Nicht zuletzt, weil es der Handy-Marktführer Nokia einsetzt, ist die Symbian-Variante S60 trotz eines sinkenden Marktanteils weiter der Platzhirsch unter den mobilen Betriebssystemen: Über 40 Prozent aller verkauften Smartphones nutzen es. Mit Abstand der wichtigste Nutzer ist Nokia, dazu gibt es noch Geräte von Samsung und Sony Ericsson auf dem Markt. Der Anbieter des Systems ist inzwischen die Symbian Foundation, eine Stiftung, in die Nokia seine Anteile komplett eingebracht hat. Als einzige Variante wird das schon seit rund sieben Jahren von Nokia verwendete Series-60 fortgeführt, damit Inkompatibilitäten der Vergangenheit angehören und Software auch einheitlich auf Symbian laufen kann. Die Ausrichtung zielt dabei ganz klar auf den Massenmarkt, denn die spezielle Variante für Business-Geräte, Series-80 und auch UIQ sind nicht mehr im Angebot. Die Herausforderungen für die Lizensierenden liegen nicht nur in einer besseren Adaption an die Touchscreens, sondern auch darin, dass es außer Nokia noch andere Hersteller einsetzen.
In Deutschland bietet Samsung noch Symbian-Handys an, das neue Zwölf-Megapixel-Handy Satio von Sony Ericsson soll ebenfalls dieses Betriebssystem verwenden. Populär ist Symbian zudem bei japanischen Handy-Schmieden in deren Heimatmarkt. Da für die Hersteller keine Kosten für die Implementierung anfallen, könnte Symbian auch für andere als Nokia attraktiv bleiben.
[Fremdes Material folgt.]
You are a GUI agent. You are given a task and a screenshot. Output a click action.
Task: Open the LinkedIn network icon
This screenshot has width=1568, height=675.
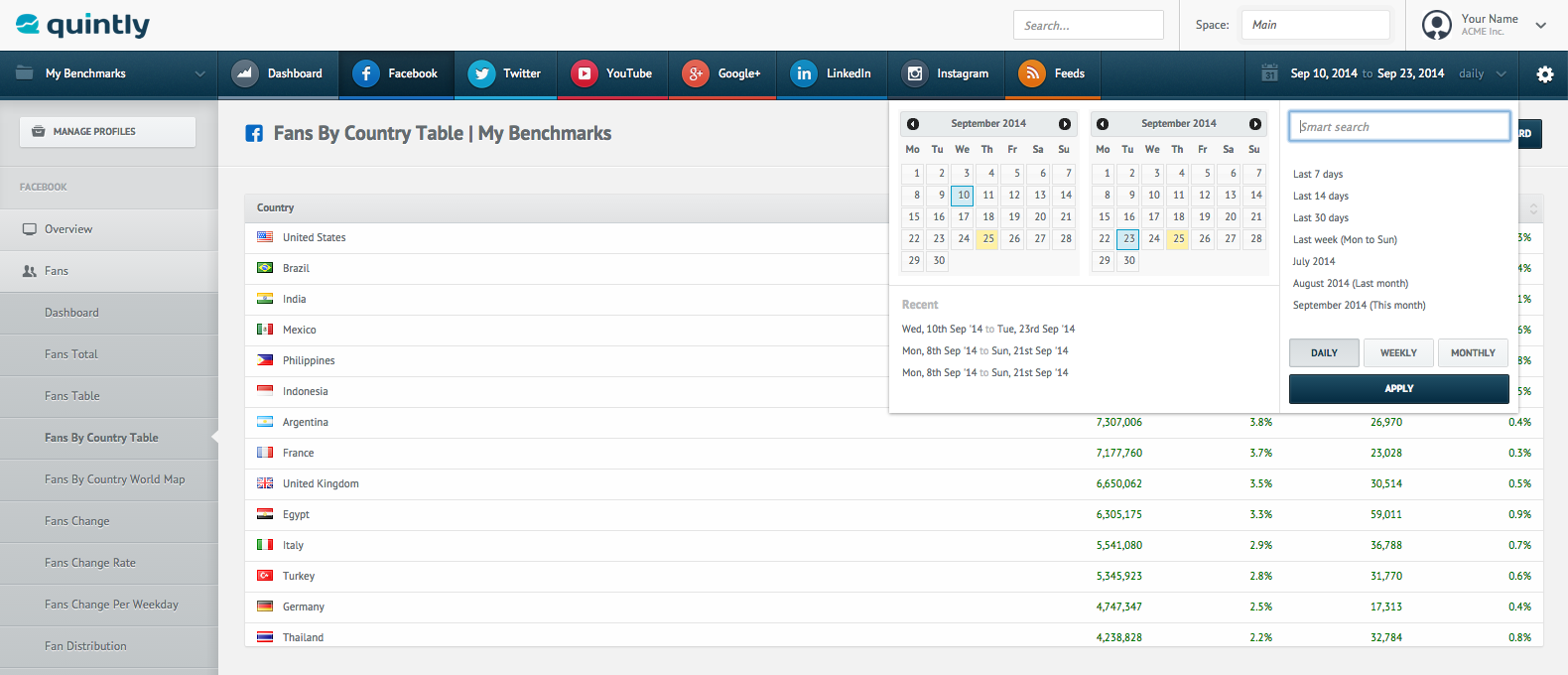click(804, 73)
Verknüpft ist Symbians Zukunft eng mit dem Erfolg der Ovi-Plattform von Nokia, die den Application Store enthält. Seine Stärken hat Symbian nicht nur in der breiten Auswahl an höchst unterschiedlicher Hardware, sondern auch im guten Zusammenspiel mit Software wie Microsoft Office. Zu den Nachteilen zählen ein etwas langsames Arbeitstempo vieler Geräte und einige Eigenheiten bei der Bedienung, wie der Zugriff auf alle Menüs über eine separate Taste.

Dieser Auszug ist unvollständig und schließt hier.